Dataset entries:
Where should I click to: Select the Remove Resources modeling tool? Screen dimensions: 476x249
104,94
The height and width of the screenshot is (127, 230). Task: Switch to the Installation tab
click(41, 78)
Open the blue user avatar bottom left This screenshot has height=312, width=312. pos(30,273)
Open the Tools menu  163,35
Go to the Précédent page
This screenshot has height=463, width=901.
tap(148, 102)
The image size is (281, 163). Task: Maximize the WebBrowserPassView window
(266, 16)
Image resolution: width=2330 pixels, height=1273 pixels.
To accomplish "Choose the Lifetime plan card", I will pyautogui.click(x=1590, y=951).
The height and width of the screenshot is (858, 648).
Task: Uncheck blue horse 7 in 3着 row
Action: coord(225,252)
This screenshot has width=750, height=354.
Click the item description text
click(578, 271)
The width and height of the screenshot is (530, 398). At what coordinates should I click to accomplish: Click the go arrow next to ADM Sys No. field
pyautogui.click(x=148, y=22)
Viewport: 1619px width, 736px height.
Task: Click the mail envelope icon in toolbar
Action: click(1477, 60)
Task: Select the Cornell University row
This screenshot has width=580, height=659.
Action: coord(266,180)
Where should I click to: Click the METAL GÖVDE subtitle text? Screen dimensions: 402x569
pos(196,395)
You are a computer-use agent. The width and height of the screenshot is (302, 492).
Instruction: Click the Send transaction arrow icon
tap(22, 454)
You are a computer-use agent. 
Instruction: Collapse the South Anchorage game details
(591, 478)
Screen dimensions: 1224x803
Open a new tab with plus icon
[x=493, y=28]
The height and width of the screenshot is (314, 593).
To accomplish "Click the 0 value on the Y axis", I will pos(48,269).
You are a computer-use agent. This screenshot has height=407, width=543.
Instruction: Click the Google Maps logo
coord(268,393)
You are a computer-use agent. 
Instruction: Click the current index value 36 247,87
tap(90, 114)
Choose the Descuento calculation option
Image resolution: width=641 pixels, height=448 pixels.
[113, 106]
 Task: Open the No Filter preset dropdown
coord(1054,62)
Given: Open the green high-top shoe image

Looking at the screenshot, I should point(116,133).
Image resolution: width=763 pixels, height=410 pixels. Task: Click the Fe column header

Activity:
Lines holding "agent": copy each one from the records above.

Written solution:
You are a computer-use agent. The width and height of the screenshot is (302, 492).
You are a computer-use agent. 
You are a computer-use agent. This screenshot has height=407, width=543.
You are a computer-use agent. 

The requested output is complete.